Start by replacing the weakest factors on the highest-risk accounts, then remove recovery paths that depend on shared secrets or easily intercepted delivery channels. Pair that with risk-based step-up, strong offboarding, and continuous review of fallback access. The goal is to make takeover harder without turning authentication into a usability failure.
Why This Matters for Security Teams
MFA lowers risk, but it does not eliminate account takeover when recovery flows, helpdesk processes, and backup factors remain weak. Attackers often bypass the strongest factor by targeting the weakest path: password resets, SMS delivery, legacy email recovery, or over-permissive support workflows. For NHI Management Group, the practical issue is not whether MFA exists, but whether the organisation has closed the side doors that still let an adversary impersonate a user or service account.

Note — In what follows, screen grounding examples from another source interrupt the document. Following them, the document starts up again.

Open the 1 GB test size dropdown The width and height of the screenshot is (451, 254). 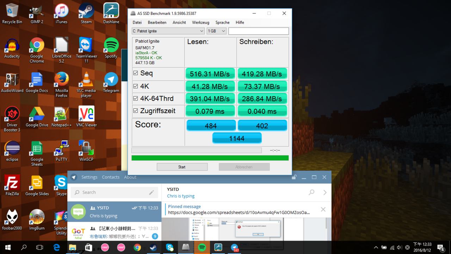tap(223, 31)
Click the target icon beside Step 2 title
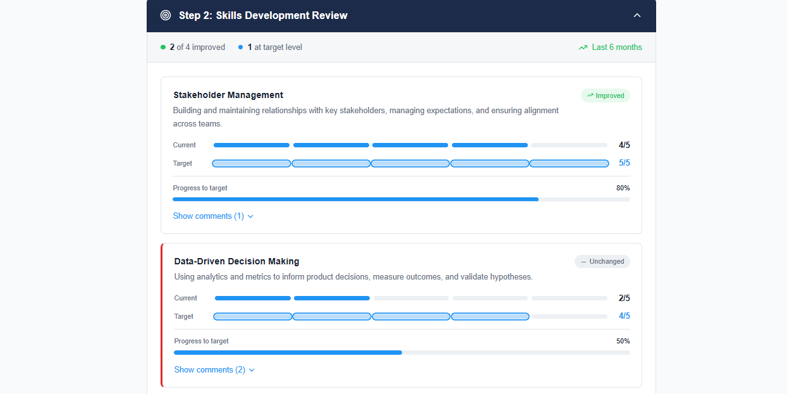787x394 pixels. pyautogui.click(x=166, y=15)
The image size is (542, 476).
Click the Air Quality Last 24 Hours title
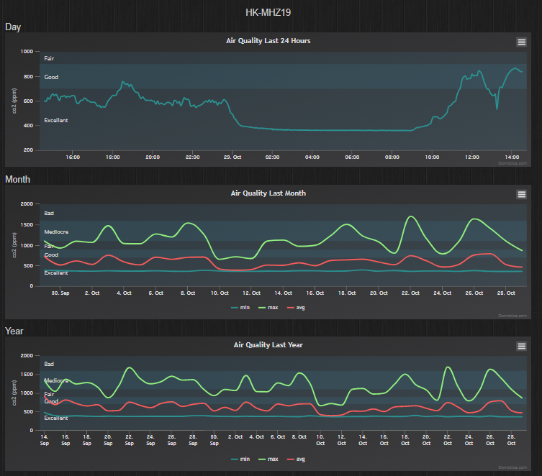coord(268,41)
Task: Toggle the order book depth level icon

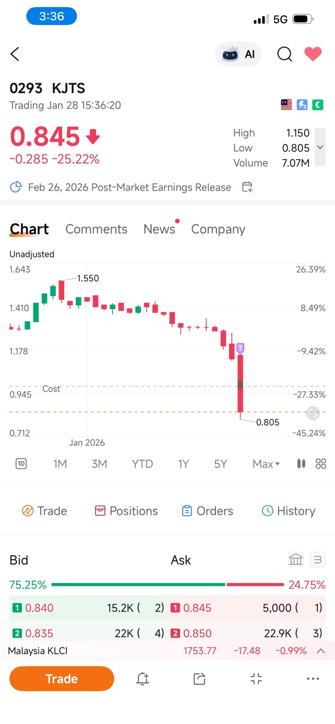Action: coord(317,560)
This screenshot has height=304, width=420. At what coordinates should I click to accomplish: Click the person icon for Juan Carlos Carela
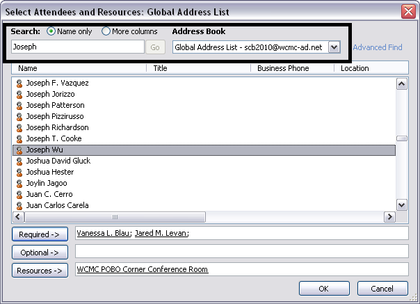click(x=19, y=205)
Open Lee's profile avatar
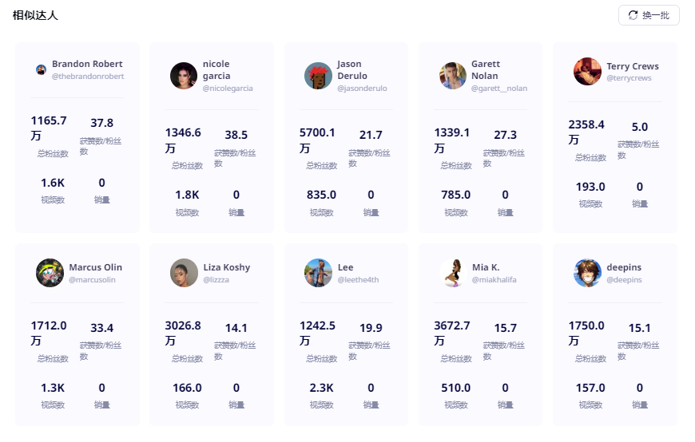Viewport: 695px width, 442px height. coord(318,273)
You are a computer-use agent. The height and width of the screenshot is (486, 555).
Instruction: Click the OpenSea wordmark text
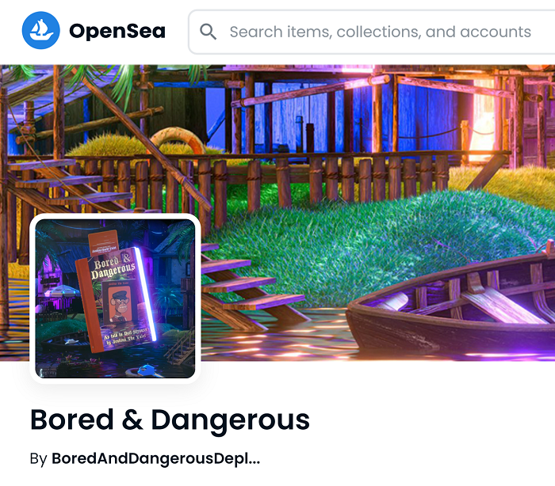(x=117, y=31)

The Ultimate Guide to NHIs — Why NHI Security Matters Now notes that identity compromise remains a major cause of breach, and the NIST Cybersecurity Framework 2.0 reinforces that access protection must be paired with recovery, detection, and response discipline. The same logic applies to privileged users, contractors, and non-human identities that can be reached through shared inboxes or weak account recovery. In practice, many security teams discover the real takeover path only after a helpdesk reset or mailbox compromise has already been abused.How It Works in Practice
The most effective approach is to reduce exposure in layers rather than chase a single perfect factor. Start with the accounts most likely to be targeted, such as administrators, finance users, remote access users, and any identity that can approve resets or alter security settings. Replace SMS and voice-based fallback with phishing-resistant methods where possible, then remove recovery options that depend on knowledge-based answers, shared mailboxes, or broadly reachable channels. The current guidance suggests pairing this with risk-based step-up, so a sign-in from a new device, unusual geography, or impossible travel pattern triggers stronger verification only when needed. A workable operating model usually includes:- Strong primary authentication on high-value accounts, preferably phishing-resistant methods.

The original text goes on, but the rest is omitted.